Il Tribunale di Pavia ha condannato il titolare della Casa Famiglia “Villa delle Rose” di Vistarino per maltrattamenti, in una sentenza storica che riconosce per la prima volta in Lombardia lo SPI CGIL come parte lesa. La condanna è di 3 anni e 4 mesi di reclusione, oltre a risarcimenti provvisionali di 10mila euro per ogni ospite coinvolto.
Maltrattamenti a Vistarino: titolare condannato
Il Tribunale di Pavia ha messo un punto fermo su una dolorosa vicenda dei maltrattamenti avvenuti presso la Casa Famiglia “Villa delle Rose” di Vistarino. Il processo di primo grado si è concluso ieri, 1 dicembre 2025, con una condanna a carico del titolare della struttura, ma a rendere la sentenza un precedente cruciale è stato il riconoscimento dello SPI CGIL Lombardia e Pavia come parte lesa. Come riportato in un comunicato, per la prima volta nella regione, il sindacato dei pensionati ottiene tale status in un procedimento per abusi sugli anziani, confermando il suo ruolo di baluardo nella difesa delle persone più fragili.
La condanna
Il collegio giudicante ha stabilito una pena detentiva di 3 anni e 4 mesi di reclusione per l’imputato, titolare della casa famiglia. La sentenza include anche l’interdizione dai pubblici uffici per 5 anni. Sul fronte dei risarcimenti, i giudici hanno disposto in via provvisionale un indennizzo di 10mila euro per ogni ospite coinvolto nella vicenda. Allo SPI CGIL, oltre al rimborso delle spese legali, è stato riconosciuto il diritto di avviare azioni in sede civile per quantificare e ottenere il risarcimento per i danni subiti.

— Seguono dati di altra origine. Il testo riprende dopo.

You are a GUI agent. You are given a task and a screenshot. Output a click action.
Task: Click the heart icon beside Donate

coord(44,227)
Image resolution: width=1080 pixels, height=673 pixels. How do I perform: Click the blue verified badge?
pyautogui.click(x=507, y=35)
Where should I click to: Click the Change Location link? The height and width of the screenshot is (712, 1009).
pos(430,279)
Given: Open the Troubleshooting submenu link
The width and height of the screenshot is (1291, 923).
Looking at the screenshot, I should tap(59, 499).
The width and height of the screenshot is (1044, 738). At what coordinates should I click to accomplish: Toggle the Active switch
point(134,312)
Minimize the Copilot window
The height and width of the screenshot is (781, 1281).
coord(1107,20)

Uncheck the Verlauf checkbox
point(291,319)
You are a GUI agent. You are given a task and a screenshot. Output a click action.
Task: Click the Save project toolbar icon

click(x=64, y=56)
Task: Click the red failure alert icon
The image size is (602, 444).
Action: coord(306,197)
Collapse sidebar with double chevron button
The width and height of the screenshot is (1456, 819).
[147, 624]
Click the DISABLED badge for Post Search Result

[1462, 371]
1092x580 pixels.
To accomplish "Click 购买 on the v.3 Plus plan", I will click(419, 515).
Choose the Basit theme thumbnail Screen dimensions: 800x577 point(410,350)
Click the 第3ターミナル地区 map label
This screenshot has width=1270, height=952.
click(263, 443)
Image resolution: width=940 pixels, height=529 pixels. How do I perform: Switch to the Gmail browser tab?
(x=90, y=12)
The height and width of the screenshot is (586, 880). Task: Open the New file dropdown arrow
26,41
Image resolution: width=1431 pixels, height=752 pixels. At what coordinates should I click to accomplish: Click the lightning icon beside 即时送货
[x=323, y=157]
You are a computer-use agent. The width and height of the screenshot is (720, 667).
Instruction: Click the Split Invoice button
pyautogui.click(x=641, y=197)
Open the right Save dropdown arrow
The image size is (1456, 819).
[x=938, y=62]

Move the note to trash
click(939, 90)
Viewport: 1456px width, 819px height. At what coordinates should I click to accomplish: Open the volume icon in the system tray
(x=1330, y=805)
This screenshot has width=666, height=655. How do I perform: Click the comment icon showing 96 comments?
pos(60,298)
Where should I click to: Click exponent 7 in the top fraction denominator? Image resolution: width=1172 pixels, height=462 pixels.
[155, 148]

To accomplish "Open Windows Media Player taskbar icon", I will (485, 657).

SPI CGIL: “Sentenza storica”
La notizia è stata accolta con grande soddisfazione dai rappresentanti sindacali, che la definiscono una “sentenza storica”.
Federica Trapletti, Segretaria SPI CGIL Lombardia, ha commentato:
“Il riconoscimento come parte lesa certifica il nostro ruolo in qualità di rappresentanti dei diritti degli anziani e conferma che la strada intrapresa è quella giusta. Continueremo a batterci, in ogni sede, per la tutela di ospiti e famiglie”.
Questo caso, infatti, è stato il catalizzatore che ha spinto il sindacato a chiedere sistematicamente il riconoscimento come parte civile in tutti i processi per maltrattamenti o abusi nelle RSA del territorio, come già avvenuto per il caso della RSA di Dizzasco (Como) e in attesa dei procedimenti per la RSA Bramante di Pontida (Bergamo) e per la Casa dei Coniugi di Milano.
Riccardo Panella, Segretario Generale dello SPI CGIL di Pavia, ha sottolineato:
“La sentenza riconosce responsabilità penali precise. Invitiamo gli anziani e i soggetti fragili, che talvolta non trovano il coraggio di denunciare per paura di ritorsioni, a segnalare, anche al sindacato, situazioni poco chiare o potenzialmente pericolose“.
Panella ha anche ribadito l’intenzione di proseguire l’azione legale in sede civile e ha evidenziato l’incompatibilità tra la gravità dei reati e la possibilità di continuare a operare in un ambito delicato come quello sociosanitario.
La lettura legale
Gli avvocati Federica Ramaioli e Alberto Ghidoni, che hanno rappresentato lo SPI CGIL Lombardia e Pavia, hanno chiarito la rilevanza del verdetto.
Secondo l’avvocato Ramaioli, la condanna e il riconoscimento del sindacato come parte lesa suggeriscono che il Tribunale abbia ritenuto le condotte accertate in grado di “compromettere il perseguimento del fine statutario di salvaguardia del pensionato”.
“L’inosservanza di ogni norma, posta a tutela della salute e della dignità degli anziani,” ha spiegato, “ha altresì cagionato un danno autonomo e diretto, patrimoniale e non patrimoniale, alle Organizzazioni sindacali per la perdita di credibilità dell’azione a tutela delle condizioni di esistenza primaria delle persone anziane”.
I fatti
La vicenda di Vistarino risale al 2022, quando le ispezioni dei NAS e le successive indagini della Procura di Pavia portarono alla luce accuse di abbandono, maltrattamento e comportamenti offensivi rivolti agli ospiti.
Il processo ha visto l’assoluzione con formula piena per una delle due operatrici indagate, mentre l’altra aveva patteggiato in sede di udienza preliminare. L’unico a finire a processo è stato il titolare, per il quale l’accusa aveva inizialmente richiesto una pena superiore.